Y, en un acto inusual, la autoridad migratoria
ordenó el cierre de las fronteras con Ecuador, Perú, Brasil y Venezuela hasta
el viernes para evitar que extranjeros ingresen a alterar "el orden
público y la seguridad". En las últimas semanas el gobierno ha expulsado a
24 venezolanos señalados de querer infiltrar la protesta. Duque secunda a
Estados Unidos en sus esfuerzos por sacar a Nicolás Maduro del poder en
Venezuela.
Las razones
de las protestas
Con su popularidad en rojo, el llamado paro
nacional medirá el pulso de Duque, incapaz de consolidar mayorías en el
Congreso y cuyo partido, el derechista Centro Democrático, encajó reveses en
las elecciones locales de octubre. La gran huelga fue convocada desde octubre
por el Comando Nacional Unitario, que reúne a las principales centrales
obreras, ante supuestas reformas gubernamentales para flexibilizar el mercado
laboral y cambiar el sistema de pensiones.
Duque niega que vaya a presentar proyectos
legislativos con esos fines, aunque los ministros de Trabajo y Hacienda se han
mostrado favorables a ese tipo de iniciativas. La "protesta no tiene otra
intencionalidad que presionar al gobierno (...) para que se les dé respuesta a
los problemas de la clase trabajadora", dijo a AFP Julio Roberto Gómez,
presidente de la Confederación General del Trabajo.
A las centrales obreras, que tienen un poder de
convocatoria menor al de otras de la región, se unieron universitarios que
reclaman más recursos para la educación pública e indígenas que exigen
protección tras la muerte de decenas de ellos en el conflictivo departamento
del Cauca (suroeste).
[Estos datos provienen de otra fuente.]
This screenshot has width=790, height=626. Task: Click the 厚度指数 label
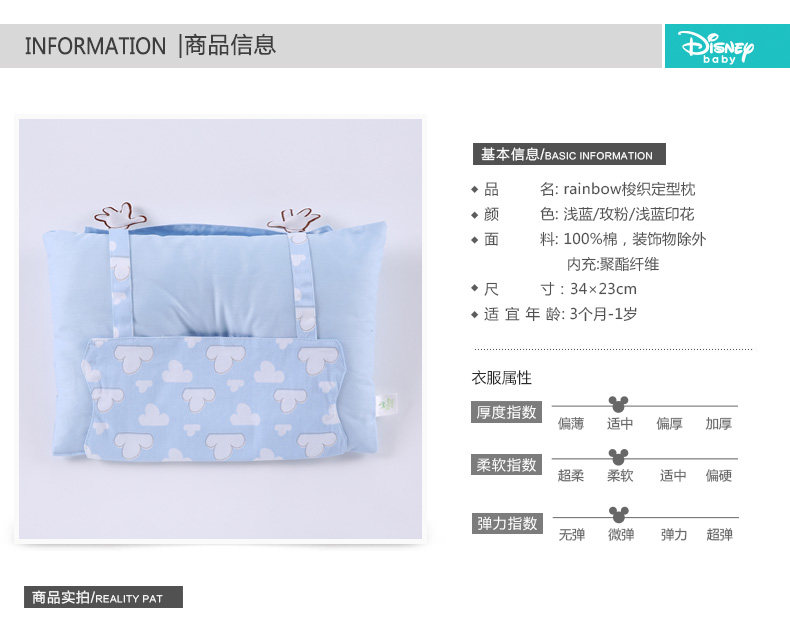(x=506, y=412)
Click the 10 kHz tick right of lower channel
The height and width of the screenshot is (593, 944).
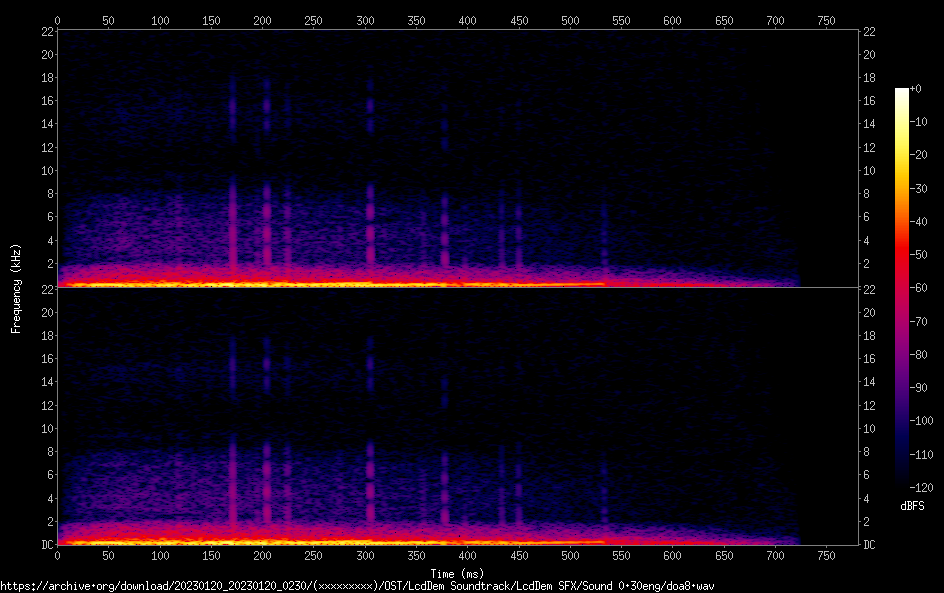[870, 428]
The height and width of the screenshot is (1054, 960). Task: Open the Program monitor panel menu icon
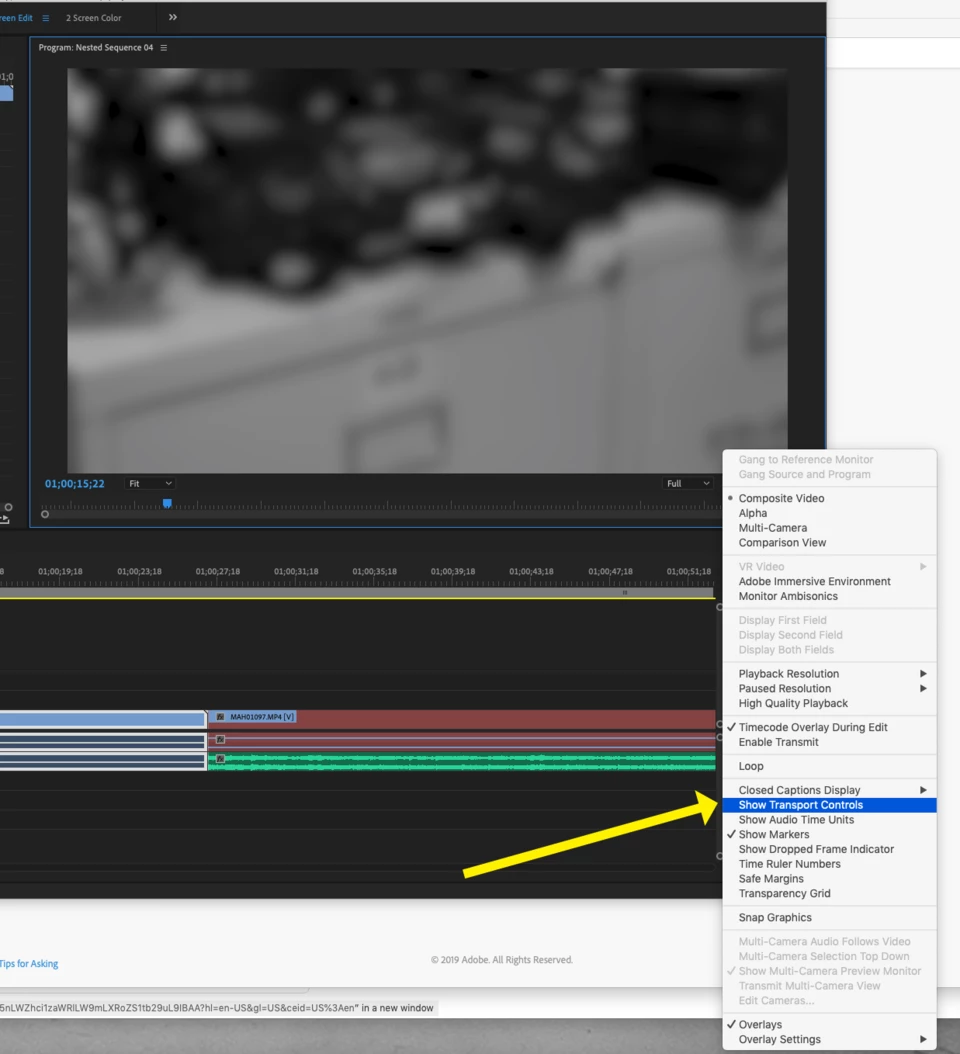[x=163, y=48]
Se suman artistas, organizaciones sociales y
colectividades de oposición, como FARC, el partido surgido del pacto de paz y
que condena el asesinato de 170 excombatientes que se plegaron al acuerdo.
Los movimientos de protesta hacen énfasis en su
repudio a la violencia contra líderes sociales, que deja medio millar de
muertos desde el 1 de enero de 2016, según el ombudsman. Duque considera que
tras la protesta hay una campaña para desatar la ira entre los colombianos:
"Toda la sociedad tiene que rechazar (...) la violencia de quienes muchas
veces quieren pescar en río revuelto".
El partido de gobierno, liderado por el
expresidente y senador Álvaro Uribe, asegura que las movilizaciones responden a
una "estrategia del Foro de Sao Paulo", que agrupa a organizaciones
de izquierda, para "desestabilizar" la democracia en la región.